> Trecho da fonte
______

A Estreia Literária de Margarida Fahel
Cyro de Mattos
Com o
romance Nas dobras do tempo (2015), Margarida Fahel faz sua estreia na literatura de boa
qualidade produzida por autores nascidos no Sul da Bahia, uns focando a
temática do cacau, outros desenvolvendo
assuntos dos mais diversos da natureza humana, sem dependência de geografia
humana exterior, como é o caso das vozes femininas de Elvira
Foeppel e Sonia Coutinho.
O romance Nas dobras
do tempo tem como tema o amor, com suas
dores e flores, solidões tantas, e logo desponta com pontos positivos no texto construído através de
técnica moderna na forma de narrar. Costurado por vozes de mulheres que chegam do silêncio
como ondas e que se estendem nas dobras do tempo como um lençol enorme, o
monólogo interior neste romance é usado
para externar situações da alma, ora agudas, ora ternas, trazendo à tona surpresas, que ultrapassam os limites do acontecimento e
se fazem solidárias.
O tempo desfia lembranças
nas confissões postas em certo epistolário, nas situações
retiradas de um diário, que
guarda segredos na poeira dos dias ao
invés de joias. Além disso, espantos,
nessa mesma ideia do amor, fundamentam-se nos
acenos da memória para dar
conhecimento das vias percorridas por duas linhagens no rio da vida.
Na teia romanesca bem
urdida pelo tempo fragmentado, o texto
vai sendo juntado com pedaços da
vida, formando um mosaico cujo corpo transita
à feição de interioridades do
coração, entre tristezas e alegrias. Constituído de mergulhos na eterna duração do
tempo, que se curva no âmago de criaturas vivendo a umidade dos sonhos e a
secura dos desejos, essas vozes
femininas ora chegam de longe impregnadas
de incandescente ternura, ora renascem das cinzas nas cores que comovem na saudade.
Fundem-se no presente
diante dos idênticos sentimentos de quem
as escuta, como se viessem com o propósito de
unir momentos distantes de duas pessoas em um só, numa só palavra, num
só gesto, num só amor. No intuito de reavivar a natureza humana de
uma mesma unidade, revestem-se de
confissões, admirações e lamentos, até
que o tempo se decida na conversão dos ais, das cicatrizes do efêmero, dos brilhos ligados à vida nos
gestos calmos.

______

(Registros do conjunto de dados)
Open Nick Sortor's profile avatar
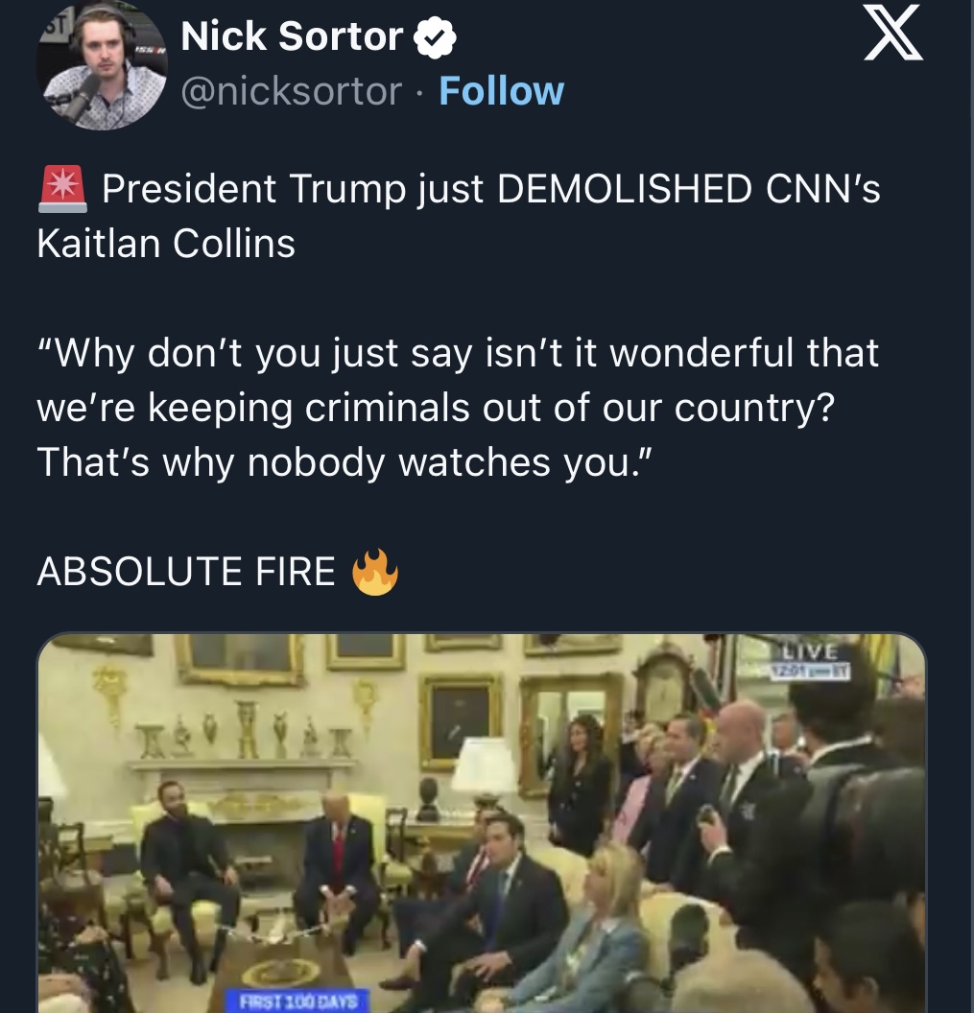This screenshot has height=1013, width=974. tap(102, 65)
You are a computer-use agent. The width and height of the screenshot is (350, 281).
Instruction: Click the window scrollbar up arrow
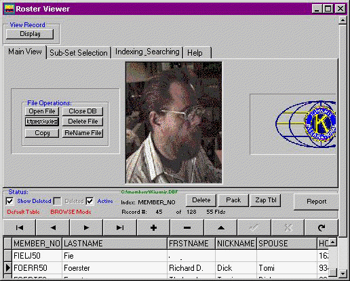point(343,20)
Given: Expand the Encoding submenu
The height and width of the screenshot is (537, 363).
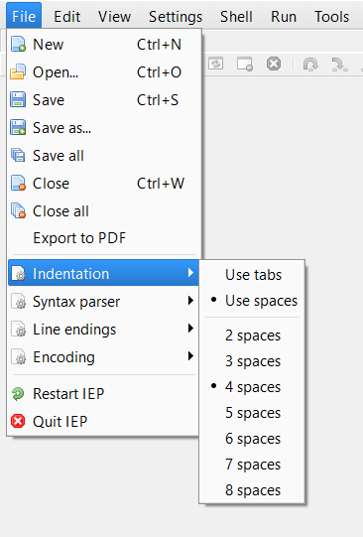Looking at the screenshot, I should coord(103,357).
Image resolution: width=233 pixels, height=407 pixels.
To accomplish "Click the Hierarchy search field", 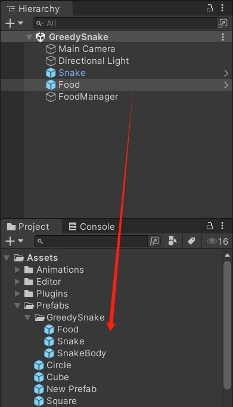I will [x=125, y=24].
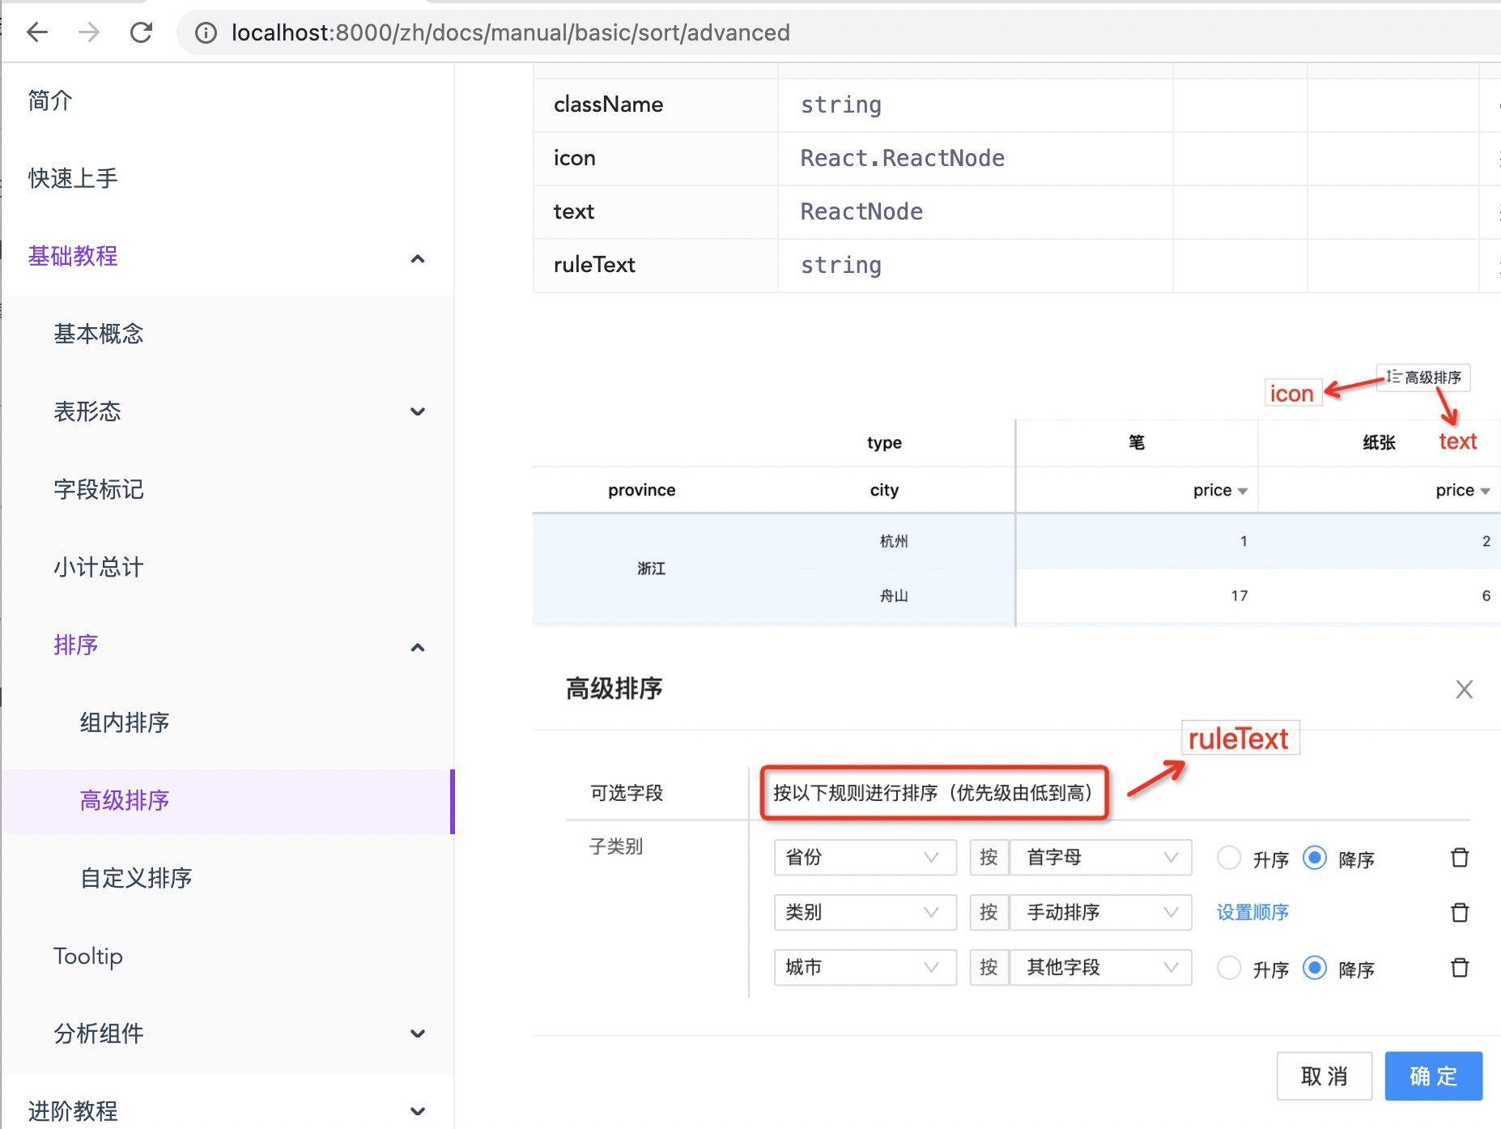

______

> Lista de tarefas
1. Troque "mosaico" por "painel" e escreva de novo a parte do texto sobre o romance Nas dobras do tempo que começa nas palavras "Na teia romanesca" e termina depois de "comovem na saudade.".
2. Prossiga com o texto sobre o romance Nas dobras do tempo a partir do ponto em que ele termina.
A listagem não tem relação com o texto sobre o romance Nas dobras do tempo.

> Respostas das tarefas
1.
Na teia romanesca bem
urdida pelo tempo fragmentado, o texto
vai sendo juntado com pedaços da
vida, formando um painel cujo corpo transita
à feição de interioridades do
coração, entre tristezas e alegrias. Constituído de mergulhos na eterna duração do
tempo, que se curva no âmago de criaturas vivendo a umidade dos sonhos e a
secura dos desejos, essas vozes
femininas ora chegam de longe impregnadas
de incandescente ternura, ora renascem das cinzas nas cores que comovem na saudade.

2.
Esse senhor soberano, o tempo, que sabe das coisas e dos
caminhos, aqui se mostra
vestido de delicadezas, mesmo nos momentos aguçados de tristeza, e
que vão
sendo apresentados pelas vozes dessas
mulheres vividas em momentos
diferentes, distantes, mas que o souberam em horas similares do amor. Entrelaçadas muitas vezes com o sofrimento, suas
vozes terminam com uma explicação em
forma de visões, pressentimentos e
intuições.
Nessas quatro mulheres, a bisavó Marie Bertha, a avó Marie Élise, a mãe Maria Teresa e a
filha Luísa - enovelam-se com os fios eternos do sonho a teia
romanesca, tecida com cuidado e sem
pressa na pele do tempo. Em linguagem
descontínua e digressiva, para romper com a narrativa linear do romance
tradicional, o discurso tantas vezes
lírico, indo e vindo no flash-back,
refere-se à vida em grito, sua fluência nas dores, conduzida por gesto de esperanças, nas purezas, no medo, nos amores. Até nas dores, nas tristezas
fabricadas por esse senhor
soberano, aquele que tudo sabe, escorre e lambe,
acontecem situações que tocam uma música
com as teclas do bem. O romance percorre
espaços cadenciados com afeto para no
final chegar à paz, não fosse a
autora dotada de um sensibilidade acurada posta a serviço do amor como a
verdade que faz o sentido.
Assim, na foto que a memória retém, na carta que
ata lembranças e acende o coração nos rumores das distâncias, percebemos a
tristeza escondida no rosto sério da bisa Bertha, por trás das
ordens, na cozinha às negras, no canavial aos escravos, na roça de
cacau aos trabalhadores. Também
escutamos pulsações sublimes no sorriso
mais doce de outras personagens nucleares,
na serenidade do gesto, numa
certa e singela ironia. Escutamos gritos em silêncio, que ferem a aparente calma do corpo e
contagiam a vida, como diz Luísa Bresson
Koch Monteiro, personagem que conta sua
história e, ao mesmo tempo, escuta as de
seus antepassados, num tempo em que mulheres não contradiziam, sempre devotadas e obedientes,
segundo os costumes da época, reservando-se por isso ao esquecimento e exílio
as que
se rebelavam.
Tantas lágrimas, tantas e tantas alegrias! Saudades, muitas
saudades! Tantas coisas na memória, tantas coisas e rostos e falas inscritas na memória, nas
células, na pele gravadas!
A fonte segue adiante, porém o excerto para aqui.